At iPRES 2024, a panel discussion on cloud adoption for digital preservation revealed significant concerns across the international digital preservation community, particularly around cost management and vendor dependency. Recognizing an opportunity to shift the conversation from concerns to solutions, APTrust proposed a collaborative workshop for iPRES 2025. After more than a decade of operating preservation infrastructure in the cloud, and knowing that colleagues at the California Digital Library had developed similar expertise, APTrust's Nathan Tallman (Executive Director) and Flavia Ruffner (Lead Engineer for DevSecOps) partnered with CDL's Eric Lopatin (Product Manager for Digital Preservation) and Terry Brady (Technical Lead for the Merritt Repository) to design a workshop focused on sharing practical knowledge with the community.

The Workshop Design

The "Navigating Digital Preservation in the Cloud" workshop at iPRES 2025 brought together practitioners from around the world to collaboratively develop a set of good practices. Rather than presenting lectures, the facilitators structured the session around three core themes: budget and cost management (FinOps), core preservation activities, and DevOps workflows. Participants worked in breakout sessions, contributing their experiences, challenges, and solutions directly to a shared document in real time.
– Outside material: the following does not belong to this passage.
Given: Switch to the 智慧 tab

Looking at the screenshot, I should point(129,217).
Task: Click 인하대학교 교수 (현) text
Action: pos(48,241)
The collaborative energy was immediate. Practitioners compared notes on egress costs, debated the trustworthiness of vendor-managed replication, and strategized on how to justify cloud budgets to institutional leadership. The result was a living document capturing the collective wisdom of an international community working at the intersection of cloud computing and long-term preservation.

Key Themes

The document reflects where the community currently stands: cautiously optimistic about cloud-native tools, frustrated by cost unpredictability, seeking shared language across technical and preservation roles, and deeply concerned about data sovereignty and trust.

Several themes emerged across all three breakout groups:

Five-circle Venn diagram showing shared ‘Universal Challenges’ across data trust, cost visibility, workflows, shared language, and automation.
  • Trust came up repeatedly -- in cloud services to maintain fixity guarantees, in replicated copies that are genuinely independent, and in costs that remain predictable. These concerns reflect institutions making significant preservation commitments based on vendor promises that are difficult to verify independently.
  • Cost visibility emerged as a universal challenge. Egress charges were described as "a maze"—different rules for different vendors, regions, and scenarios, with calculators that feel neither intuitive nor comparable.
  • Data sovereignty and geographic constraints added complexity to every discussion. For institutions required to keep data within specific national borders, cloud flexibility often collides with regulatory reality. This was especially evident for participants from countries with limited local cloud infrastructure, where options are constrained and costs elevated.

The document also captures what practitioners wish existed: a FinOps group for digital preservation, shared testing grounds for cloud-based tools, and starter playbooks for institutions beginning their cloud journey.

Practical Strategies

The document includes strategies institutions are currently using: tracking costs with early notifications and anomaly detection, breaking workflows into small containerized steps, rethinking fixity approaches to balance thoroughness with expense, and using cloud transitions as opportunities to re-examine processes rather than simply replicating existing workflows.

It also acknowledges open questions where the community needs shared understanding:

  • Can institutions rely on cloud vendors' block-level integrity checks?
  • How should DevOps responsibilities be divided between IT and preservation teams?
  • What constitutes genuine independence of copies in cloud environments?

A Living Resource and Call to Action

The document is deliberately framed as living. A static version is preserved in UVA's LibraOpen repository at https://doi.org/10.18130/q6de-8m62, but a Google Doc version remains open for community contributions. The archived version will be periodically updated to capture evolving practices.

The facilitators invite the community to read, review, and contribute to this collaborative resource. Add comments to the Google Doc. Share experiences that align with or challenge the documented practices. Suggest additional strategies or open questions. The document's value grows through community participation.

The workshop concluded with seven concrete recommendations for community action: from building shared spaces for ongoing learning to addressing Indigenous data sovereignty concerns more directly. None require massive infrastructure or funding; most could start with a shared document, a standing call, a GitHub repository, or an informal community-of-practice model. Let us know if you want to be part of the conversation.

The iPRES 2025 workshop demonstrated that digital preservation practitioners are stronger when they share not just successes, but uncertainties and ongoing challenges. The cloud introduces new complexities while creating new opportunities for community collaboration and learning. This document represents a starting point for that ongoing conversation.